Home: Pet: Collar
PetPath GPS Collar   (+1)  [vote for, against]
Collar "leads" stray pets home.

This device is attached to your pet after setting a "home" location and a maximum distance the pet is allowed away from your home. When your cat or dog strays out of the allowed area (determined by GPS positioning), it will emit an ultrasonic tone of a volume sufficient to "disturb" the animal. What prevents this from driving the animal crazy, is that the tone quiets when the animal is headed in a direction towards home, and gets louder or more frequent (more bothersome), when the pet is moving away from "home". In a desire to avoid the bothersome noise, they should be persuaded back to the owner's home.
-- trekbody, Feb 07 2003

Garmin's Astro http://www.popularm...y_news/4276459.html
[theircompetitor, Aug 06 2008]

o.k. as long as you do not live in an area that has ROADS and CARS.
-- po, Feb 07 2003


RESPONSE to roads & cars comment - Don't you think strays get hit by cars anyway? Even without being directed home?
-- trekbody, Feb 07 2003


they already are using this on cattle in new mexico...you can manage a ranch...with out building expensive fences
-- swice, Feb 07 2003


dogs are aware of roads and cars unless being *disturbed* in some way.
-- po, Feb 07 2003


If the pet doesn't want to be there, why force them?
-- ato_de, Feb 07 2003


Why not let the agony begin at the very moment said pet hits the boundary of his roaming area? No need to lead him back home in that event.
Also, this somewhat baked by 'electronic fence' devices which act similarly when a pet nears a set border, although they admittedly lack the high-tech flair and expense of GPS.
-- X2Entendre, Feb 08 2003


Insert obligatory "GPS is highly inaccurate in urban areas and doesn't work indoors, under bridges, in tunnels, or many other places" rant.
-- pottedstu, Feb 08 2003


Great, in urban areas it only needs to work out of doors, thus overcoming the accuracy problem. In the country I'd have thought it was accurate enough to make the mutt turn tail and head home.

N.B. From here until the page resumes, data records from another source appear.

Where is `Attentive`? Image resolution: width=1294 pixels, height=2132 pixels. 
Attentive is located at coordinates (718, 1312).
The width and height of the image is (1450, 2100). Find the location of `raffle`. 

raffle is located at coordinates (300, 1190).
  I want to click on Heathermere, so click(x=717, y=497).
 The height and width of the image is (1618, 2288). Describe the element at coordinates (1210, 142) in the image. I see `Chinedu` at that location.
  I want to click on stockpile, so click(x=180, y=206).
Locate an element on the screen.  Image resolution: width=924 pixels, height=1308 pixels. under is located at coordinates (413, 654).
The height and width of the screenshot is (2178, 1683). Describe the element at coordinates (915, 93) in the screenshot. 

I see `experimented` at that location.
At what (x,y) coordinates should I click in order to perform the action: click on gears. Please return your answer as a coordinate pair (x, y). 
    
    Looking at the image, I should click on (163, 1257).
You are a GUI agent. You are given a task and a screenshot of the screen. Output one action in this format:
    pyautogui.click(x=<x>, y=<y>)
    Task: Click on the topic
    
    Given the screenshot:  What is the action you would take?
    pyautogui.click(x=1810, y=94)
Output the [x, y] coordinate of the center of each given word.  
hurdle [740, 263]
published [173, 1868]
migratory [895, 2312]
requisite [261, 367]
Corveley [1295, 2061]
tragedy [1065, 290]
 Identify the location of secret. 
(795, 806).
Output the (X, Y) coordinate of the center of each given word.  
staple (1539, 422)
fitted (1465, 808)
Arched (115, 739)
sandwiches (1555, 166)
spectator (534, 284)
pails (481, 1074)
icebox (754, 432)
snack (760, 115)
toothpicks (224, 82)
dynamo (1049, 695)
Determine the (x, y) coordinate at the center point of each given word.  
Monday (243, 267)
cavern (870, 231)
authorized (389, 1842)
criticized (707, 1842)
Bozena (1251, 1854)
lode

Alternatively, you could have it release a small aerosol puff of the scent of the pet's favourite food, making it want to head home for some grub.
-- egbert, Feb 08 2003


I would substitute the noise maker by a biscuit thrower that would throw small biscuits in the house's direction (like that story about the kids who used the bread crums to mark their way home)
-- PauloSargaco, Apr 07 2003


How about a web interface where you can map out detailed walk paths -- so you can have the dog shit on the neighbor's yard?
-- theircompetitor, Jan 03 2004


//they already are using this on cattle in new mexico...you can manage a ranch...with out building expensive fences//

A GPS collar on every cow is cheaper than a fence?
-- Bukkakinator, Aug 08 2008


Perhaps instead of an alarm, his master's voice, saying, "Here boy!" With an inbuilt compass and stereo speakers, this could be designed to call the dog every time he turned in the wrong direction, whenever he was beyond the allowed area.

Wouldn't work on every dog, though. Mine accelerates in the opposite direction when I call him.